Collected data:
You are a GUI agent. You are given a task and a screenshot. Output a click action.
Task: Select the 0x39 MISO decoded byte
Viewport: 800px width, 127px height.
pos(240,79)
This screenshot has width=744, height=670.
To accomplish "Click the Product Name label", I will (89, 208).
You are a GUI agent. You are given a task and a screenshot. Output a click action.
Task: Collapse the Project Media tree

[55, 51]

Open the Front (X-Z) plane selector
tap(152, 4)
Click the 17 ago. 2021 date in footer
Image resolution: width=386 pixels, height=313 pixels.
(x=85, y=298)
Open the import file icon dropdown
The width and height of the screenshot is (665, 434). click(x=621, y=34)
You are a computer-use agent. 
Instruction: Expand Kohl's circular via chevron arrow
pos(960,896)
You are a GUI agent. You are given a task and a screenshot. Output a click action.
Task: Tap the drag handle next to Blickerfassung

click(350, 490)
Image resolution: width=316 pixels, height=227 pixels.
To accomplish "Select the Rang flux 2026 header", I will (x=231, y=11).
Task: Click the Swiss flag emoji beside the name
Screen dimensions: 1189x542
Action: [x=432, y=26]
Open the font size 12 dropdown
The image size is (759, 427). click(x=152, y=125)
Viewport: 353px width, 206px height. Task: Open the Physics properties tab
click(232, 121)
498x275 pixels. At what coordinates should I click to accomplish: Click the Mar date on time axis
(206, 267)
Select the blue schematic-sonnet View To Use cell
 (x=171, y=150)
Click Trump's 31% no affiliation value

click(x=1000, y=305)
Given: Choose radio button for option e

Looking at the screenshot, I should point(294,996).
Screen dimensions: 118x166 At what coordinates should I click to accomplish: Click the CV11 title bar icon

WHAT IS REQUIRED
In full and word for word, reproduce the data above.

RESPONSE TO THIS EXERCISE
You are a GUI agent. You are given a task and a screenshot. Output a click action.
Task: Select the 0x39 MISO decoded byte
Viewport: 800px width, 127px height.
pos(240,79)
This screenshot has width=744, height=670.
To accomplish "Click the Product Name label", I will (89, 208).
You are a GUI agent. You are given a task and a screenshot. Output a click action.
Task: Collapse the Project Media tree

[55, 51]

Open the Front (X-Z) plane selector
tap(152, 4)
Click the 17 ago. 2021 date in footer
Image resolution: width=386 pixels, height=313 pixels.
(x=85, y=298)
Open the import file icon dropdown
The width and height of the screenshot is (665, 434). click(x=621, y=34)
You are a computer-use agent. 
Instruction: Expand Kohl's circular via chevron arrow
pos(960,896)
You are a GUI agent. You are given a task and a screenshot. Output a click action.
Task: Tap the drag handle next to Blickerfassung

click(350, 490)
Image resolution: width=316 pixels, height=227 pixels.
To accomplish "Select the Rang flux 2026 header", I will (x=231, y=11).
Task: Click the Swiss flag emoji beside the name
Screen dimensions: 1189x542
Action: [x=432, y=26]
Open the font size 12 dropdown
The image size is (759, 427). click(x=152, y=125)
Viewport: 353px width, 206px height. Task: Open the Physics properties tab
click(232, 121)
498x275 pixels. At what coordinates should I click to accomplish: Click the Mar date on time axis
(206, 267)
Select the blue schematic-sonnet View To Use cell
 (x=171, y=150)
Click Trump's 31% no affiliation value

click(x=1000, y=305)
Given: Choose radio button for option e

Looking at the screenshot, I should point(294,996).
Screen dimensions: 118x166 At what coordinates should I click to accomplish: Click the CV11 title bar icon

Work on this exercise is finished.